From her home in Cork, Ireland, Eiza Murphy has spent the last several months watching the world crumble. At the time she wrote “Black Hole,” COVID-19 had only just made an appearance in China and Australia was being devastated by wildfires. “At that time it felt like so many things in the world were going wrong and I just wrote the song not knowing what was to come,” Murphy reflects. “I just got this idea… if everything in the world was going wrong, what would happen? What would that look like? Earthquakes? Dams breaking? This apocalyptic scene.”

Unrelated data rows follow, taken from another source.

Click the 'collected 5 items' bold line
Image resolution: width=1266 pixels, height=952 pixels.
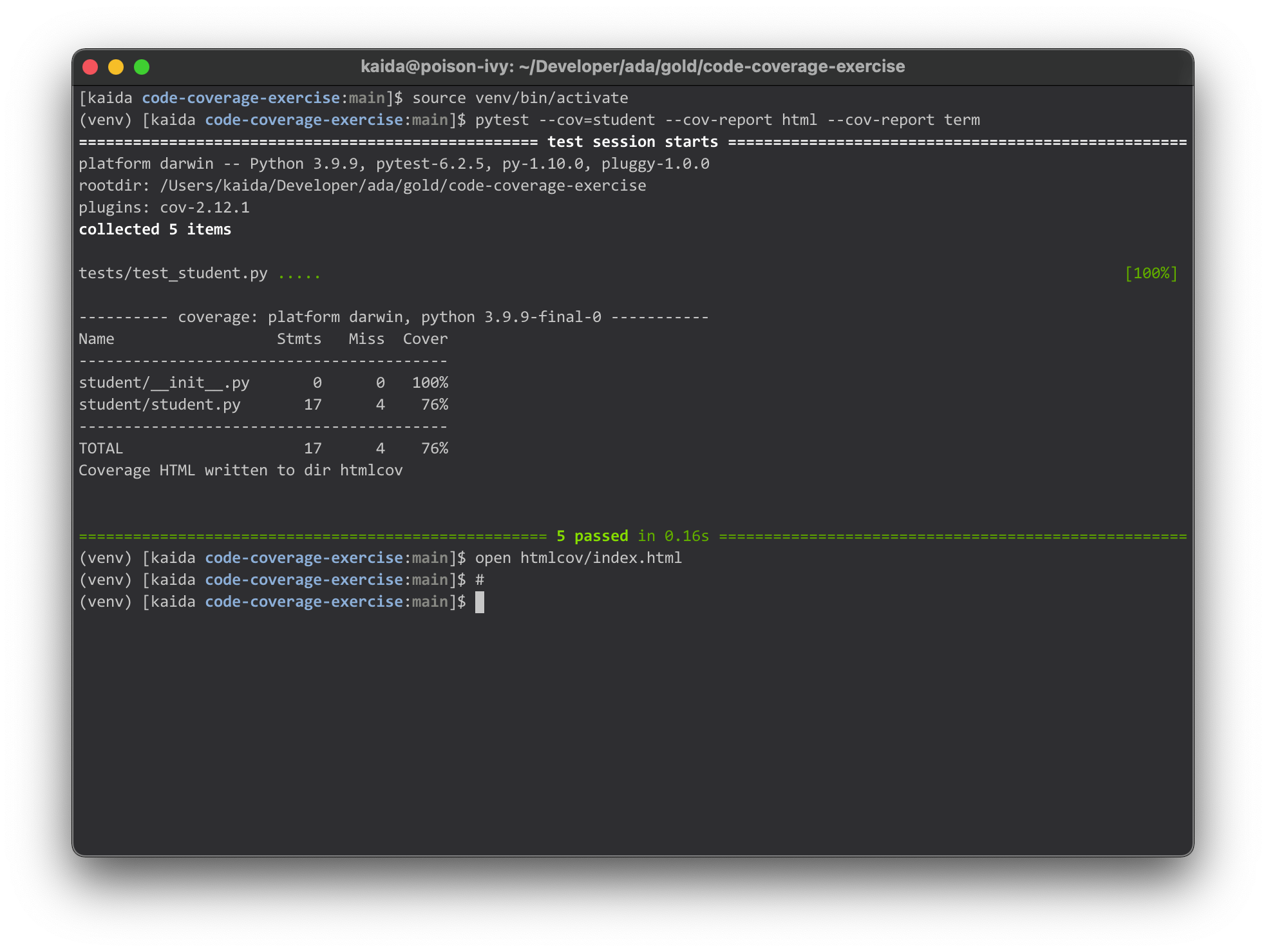pos(155,230)
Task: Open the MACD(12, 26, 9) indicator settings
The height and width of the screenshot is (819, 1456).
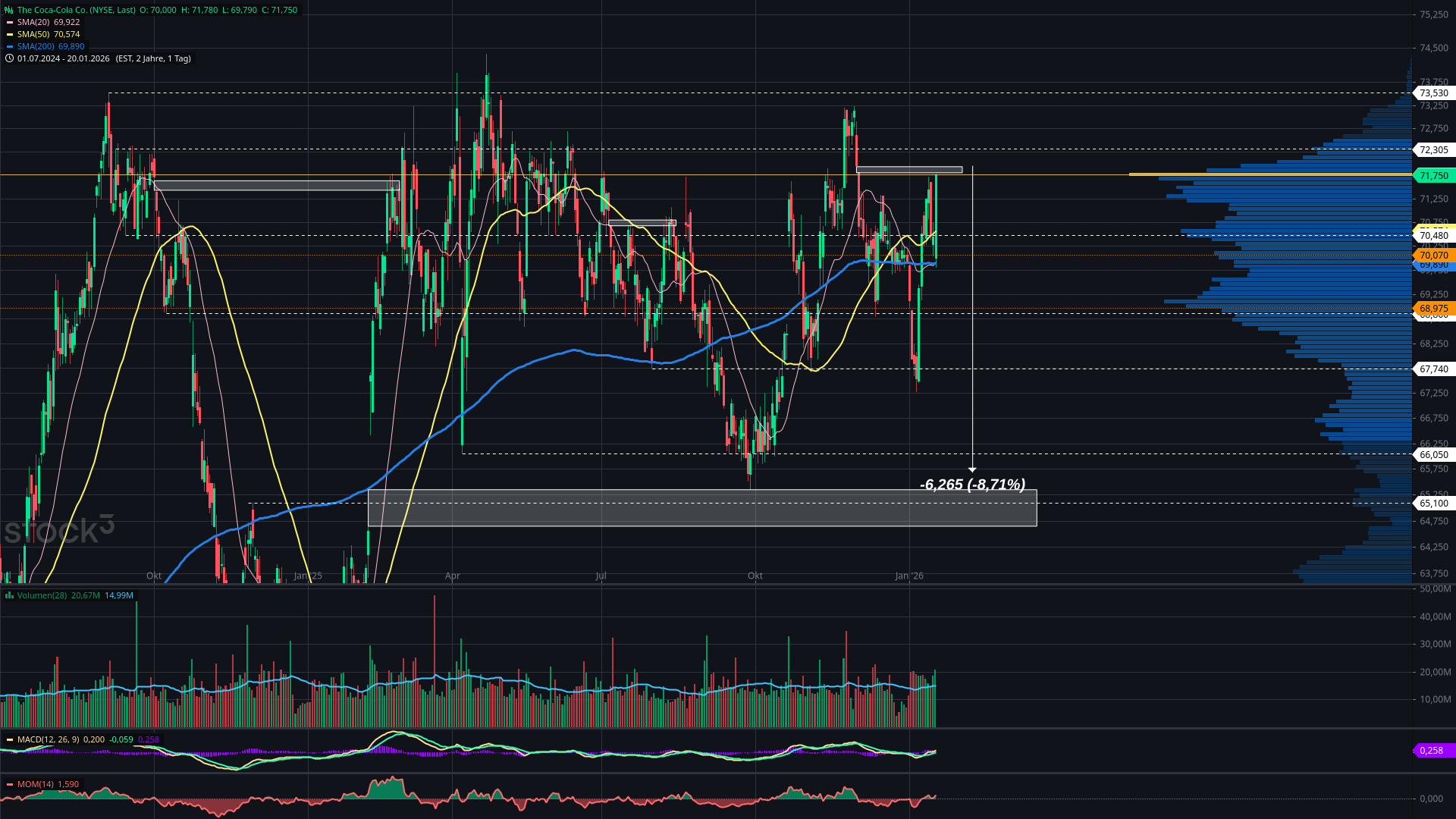Action: (x=48, y=739)

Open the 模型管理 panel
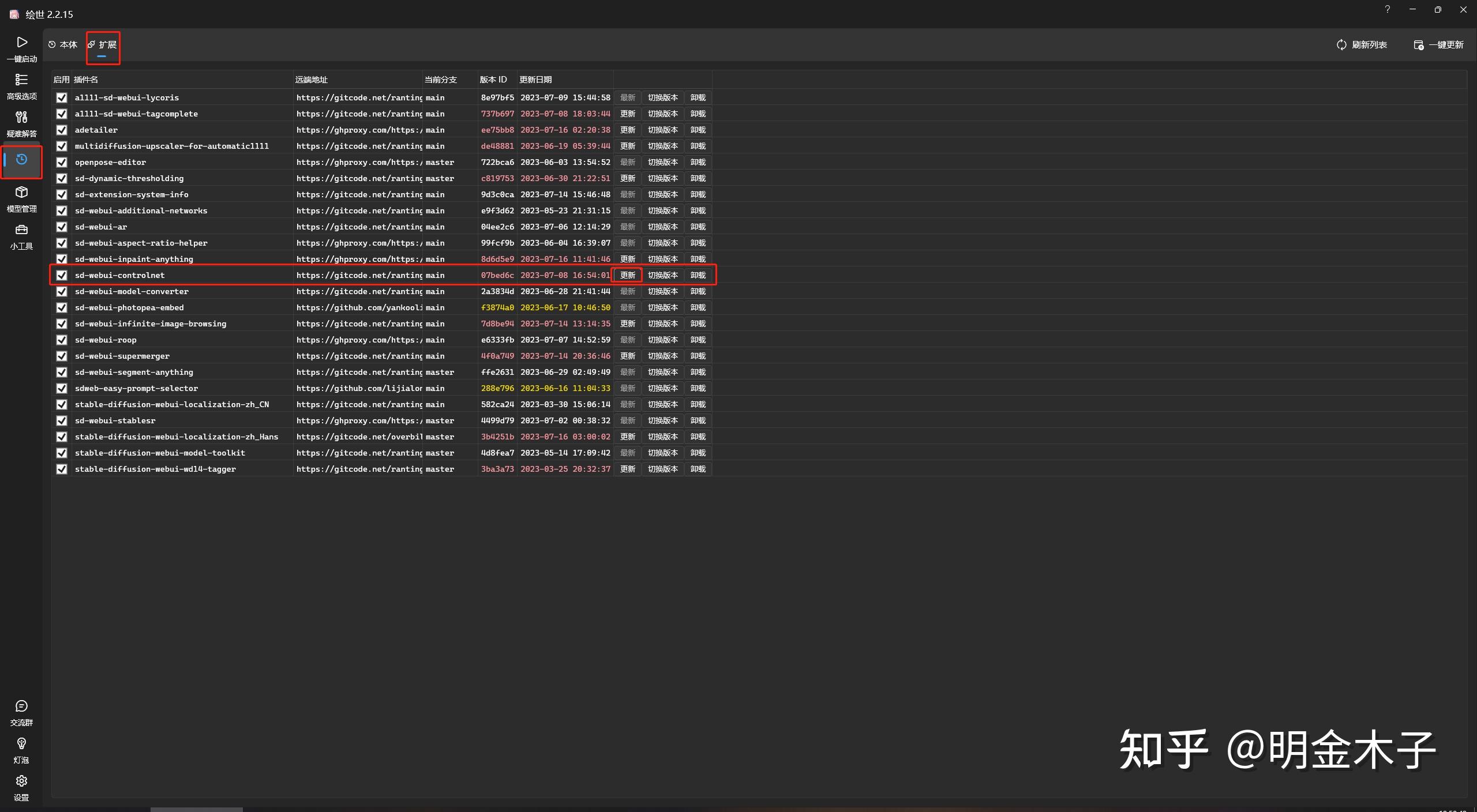pos(21,199)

“Black Hole” journeys beautifully into the hypothetical of this collapsing world, while also proclaiming a love so great that it will outlast the end of the world. The song is a piano ballad at its core but with soft and eerie synths hovering just above the melody. Murphy’s songwriting is inspired by the conceptual lyrics of songwriters like Lana Del Rey, FINNEAS, and Jesse Reyez. The story came first, the lyrics second, and the music soon after. The track was later produced by her older sister Ellen Murphy (Lenii).

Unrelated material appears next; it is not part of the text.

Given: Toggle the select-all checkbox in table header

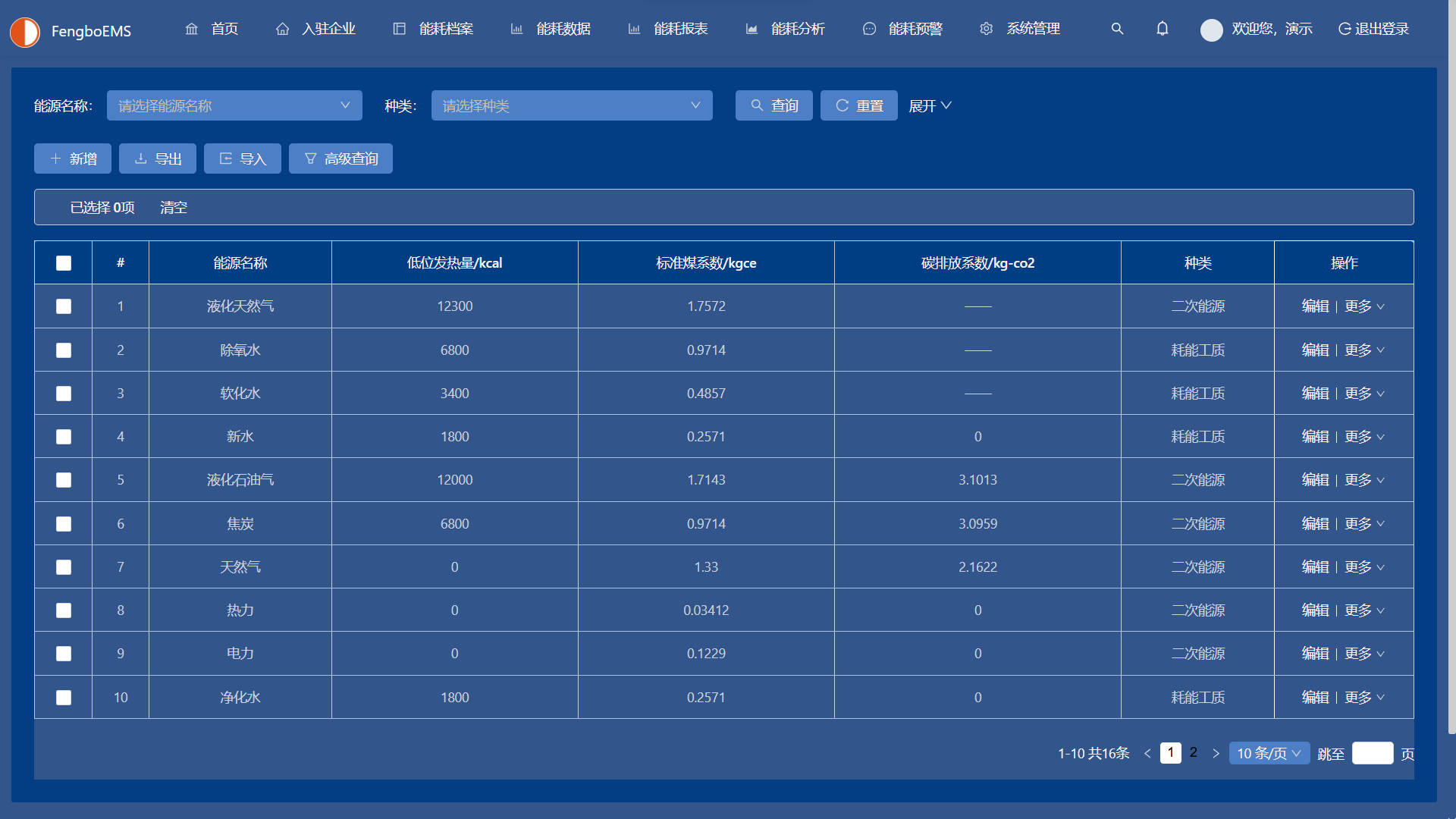Looking at the screenshot, I should [x=64, y=263].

The upcoming video for “Black Hole” was shot at a post-apocalyptic bus graveyard in Cork. Amidst nearly 150 decaying vintage buses, Murphy sings in a single long shot. Murphy and her director Ashley Singh clambered through fields and ditches to get to the location, and had to go back multiple times to work around pouring rain and various camera problems. “You could just imagine a movie based there with people being hidden there. It’s the creepiest place ever,” says Murphy.
The 21-year-old has more up her sleeve, and plans to release a second single “Taxi” before Christmas.